◆ Requirement ◆
Retyped exactly and without pictures, the lines from the one with "This screenshot has" through the end of the listing must form the entire answer.

------------------------------

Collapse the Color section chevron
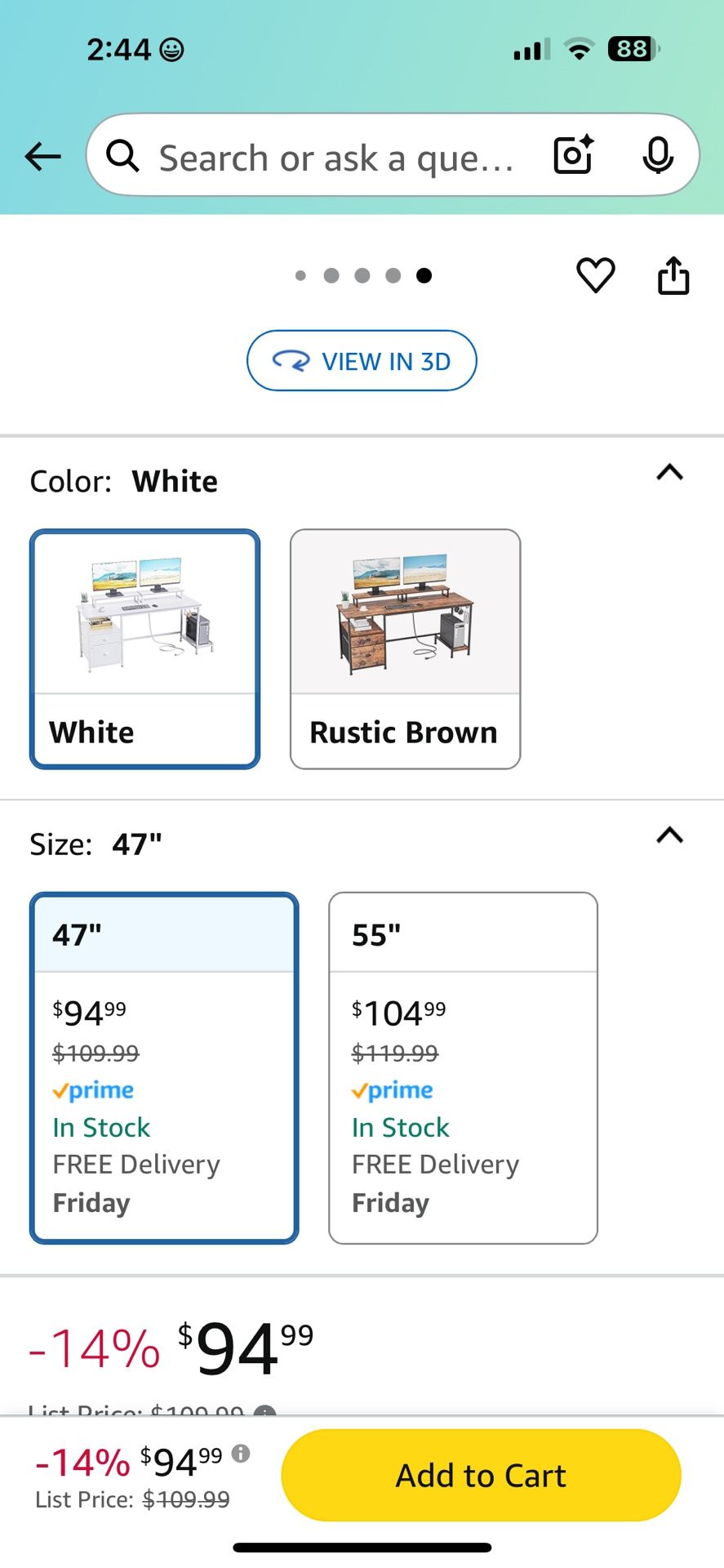 [x=669, y=472]
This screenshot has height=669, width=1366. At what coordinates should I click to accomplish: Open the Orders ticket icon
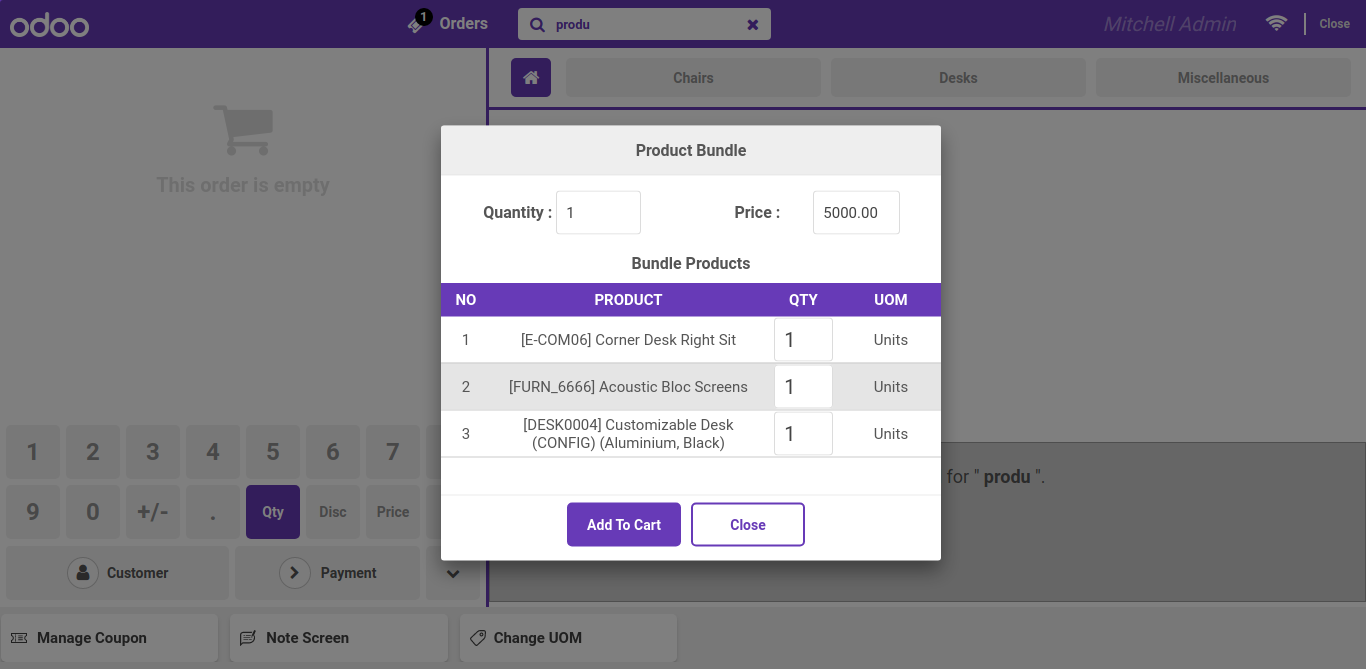pyautogui.click(x=418, y=23)
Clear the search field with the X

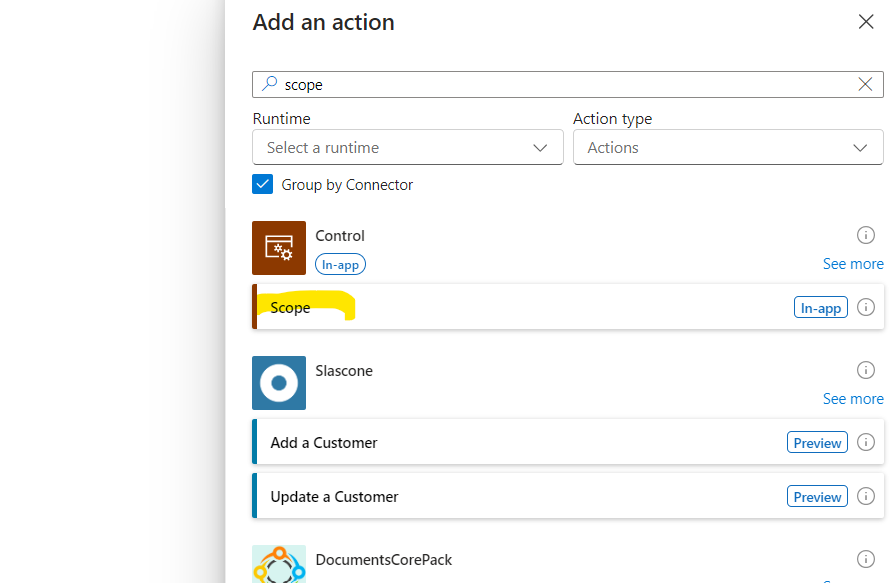864,84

------------------------------

◆ Written reply ◆
This screenshot has height=669, width=1366. At what coordinates should I click to accomplish: Open the Orders ticket icon
pyautogui.click(x=418, y=23)
Clear the search field with the X

864,84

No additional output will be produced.